What are the observations made by the High Court in its latest order?
- The role of Puducherry’s Lieutenant Governor and that of an elected government in the Union Territory were intertwined as per law, and therefore they were expected to act in unison and not in division.
- In the past judgment on this issue, the single judge had erred in holding that the Puducherry Legislative Assembly enjoys similar powers to that of a State legislature.
- A government is “a trustee for the little man who should not have a perception that the running of the government is a gigantic conspiracy”.
What are the powers and sources of LG of Puducherry?
- The Government of Union Territories Act, 1963 provides for a Legislative Assembly of Pondicherry (as Puducherry was then called), with a Council of Ministers to govern the “Union Territory of Pondicherry”.
- The same Act says that the UT will be administered by the President of India through an Administrator (LG).
- Section 44 of the Act, says the Council of Ministers headed by a Chief Minister will “aid and advise the Administrator in the exercise of his functions in relation to matters with respect to which the Legislative Assembly of the Union Territory has power to make laws”.
- The same clause also allows the LG to “act in his discretion” in the matter of law making, even though the Council of Ministers has the task of aiding and advising him.
What happens if there is a Difference of Opinion?
- In case of a difference of opinion between the LG and his Ministers on any matter, the Administrator is bound to refer it to the President for a decision and act according to the decision given by the President.
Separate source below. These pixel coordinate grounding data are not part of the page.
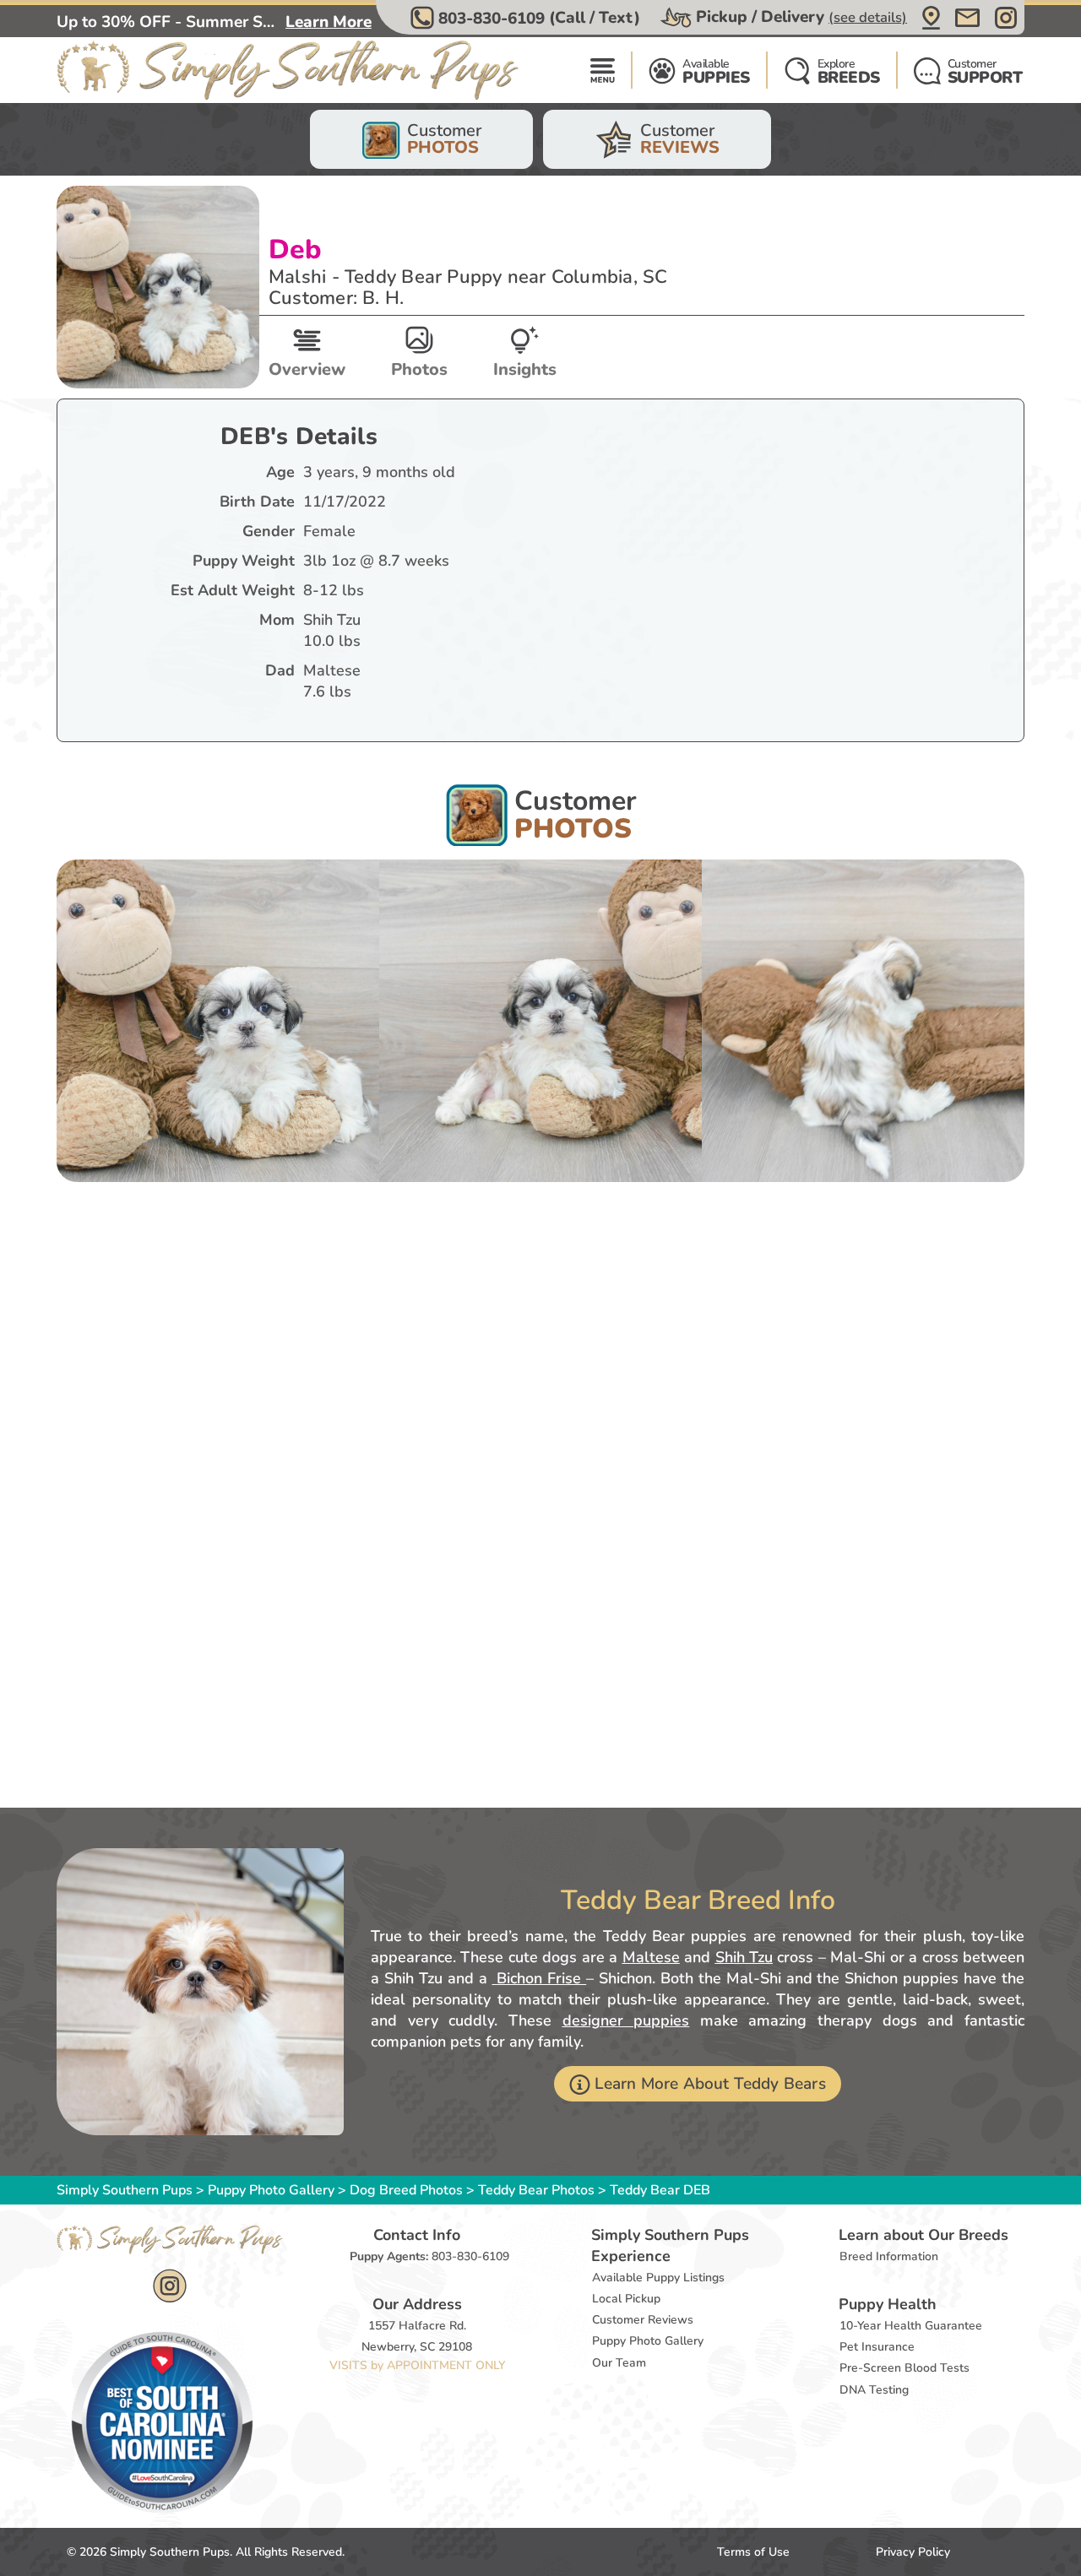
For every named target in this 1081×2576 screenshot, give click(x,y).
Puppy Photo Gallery (271, 2190)
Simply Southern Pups (125, 2190)
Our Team (619, 2363)
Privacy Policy (913, 2552)
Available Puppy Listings (658, 2278)
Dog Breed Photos (406, 2190)
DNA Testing (874, 2390)
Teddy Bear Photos (536, 2190)
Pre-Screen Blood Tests (904, 2368)
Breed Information (888, 2256)
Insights (525, 369)
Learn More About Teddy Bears (710, 2084)
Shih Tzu (744, 1957)
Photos (419, 369)
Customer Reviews (642, 2320)
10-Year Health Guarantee (910, 2326)
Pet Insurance (877, 2347)
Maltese (651, 1957)
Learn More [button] (328, 22)
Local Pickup (626, 2299)
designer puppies (626, 2020)
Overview (307, 369)
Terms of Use (753, 2552)
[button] (527, 18)
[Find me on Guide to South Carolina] (162, 2421)
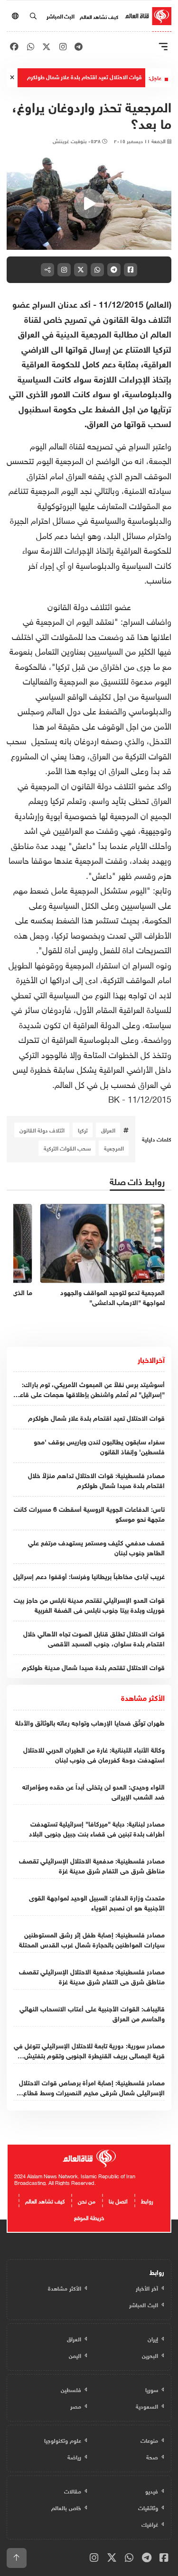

- However, the Administrator can also claim that the matter is urgent, and take immediate action as he deems necessary.
When prior sanction of the Administrator is Required?
- Under Section 22 of the Act, prior sanction of the Administrator is required for certain legislative proposals.
- These include Bills or amendments that the Council of Ministers intends to move in the Legislative Assembly, and which deal with the “constitution and organisation of the court of the Judicial Commissioner”, and “jurisdiction and powers of the court of the Judicial Commissioner with respect to any of the matters in the State List or the Concurrent List”.
- It is also obligatory on the part of the UT government to seek the “recommendation” of the LG before moving a Bill or an amendment to provide for “the imposition, abolition, remission, alteration or regulation of any tax”, “the amendment of the law with respect to any financial obligations undertaken or to be undertaken”, and anything that has to do with the Consolidated Fund of the UT.
Powers of LG when a Bill is Passed:
- Once the Assembly has passed a Bill, the LG can either grant or withhold his assent; or reserve it for the consideration of the President.
- He can also send it back to the Assembly for reconsideration.